Dzień dobry, kobietki

Znalazłam chwilkę czasu by jeszcze tu zajrzeć,
bo już za chwilę idę realizowac mój sobotni plan
Jak już pewnie zauważyłyscie - ostatnio mam mało czasu,
ale starm się chociaż raz dziennie tu zaglądać.

Z jednej strony cieszę się, że mam mało czasu nie myslę wtedy o jedzeniu
Ostatnia moja 2-3 dniowa wpadka w diecie była spowodowana tym,
że siedziałam w domu, nudziłam się i podjadałam.
Cały czas myślałam o tym jaka ja jestem głodna

Dlatego właśnie postanowiłam ułożyć sobie plan zajęć na sobotę
(weekendy są dla mnie najgorsze w walce z dietą)
Dziś będzie małe sprzątanko przy głośnej muzyce głównie porządki w szafkach.
Ledwo się domykają od nadmiaru ciuchów, więc czas najwyzszy przesortować to co noszę a co już nie to samo dotyczy ciuchów mężą.
W jego szafkach też posprzątam

... później będzie chwila dla mnie urządze sobie "dzień piękności"
kąpiele
depilacja
maseczki
mycie włosów (u mnie to 30 minutowa ceremonia)
i inne

Napewno nie bedę miała czasu myśleć o jedzonku. Włączę sobie głośno muzyczke, to może przy okazji też coś się poruszam (hi, hi)
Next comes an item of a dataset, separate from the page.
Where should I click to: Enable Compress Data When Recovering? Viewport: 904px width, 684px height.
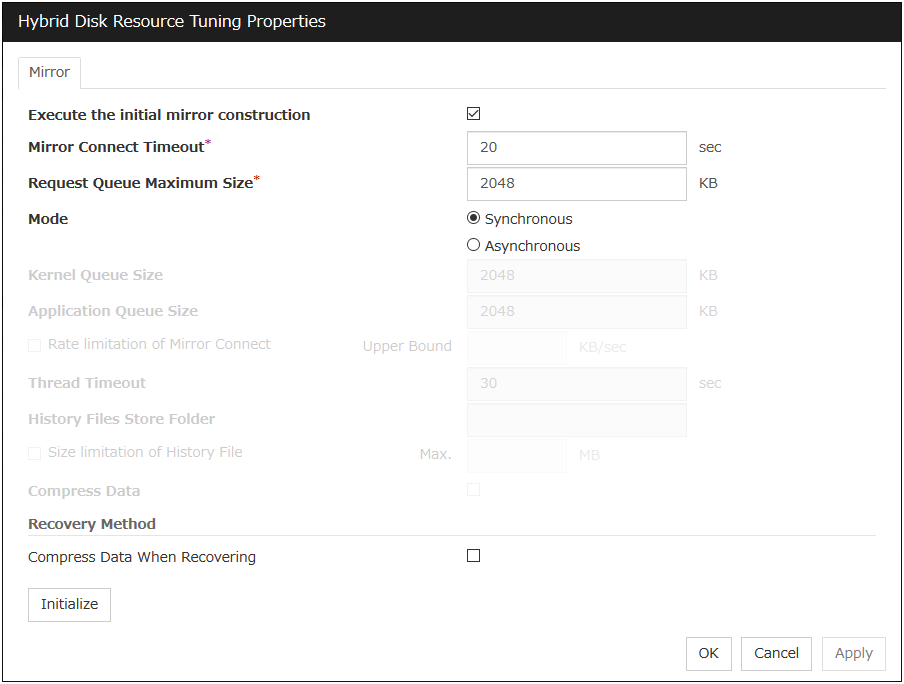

Dziękuję Wam dziewczyny za wpisy.
RedBloodedWoman, Terazsieuda, kiciamicia3 i Megan
cieszę się bardzo, że we mnie wierzycie i że mnie wszystkie wspieracie... to pomaga

Tagotta mój największy problem podobnie jak u Ciebie to świezze pieczywko.
Potrafiłam wchłonąć naraz 4-5 grubych kromek. Ale z tym juz skończyłam, odstawiłam tez ziemniaki. Pokusą są dla mnie również pierogi, lasagne. Przez te dwa dania potrafiłam kiedyś nie raz zawalić dietę Więc teraz jak mam na obiad pierogi to zjem jeden ewentualnie dwa by zaspokoić głód i zaczynam sprzątać kuchnię by o nich nie myśleć.
... dlatego teraz staram się tych dań nie gotować :P Zastępuję je innymi pysznościami, które lubi mój mąż i syn.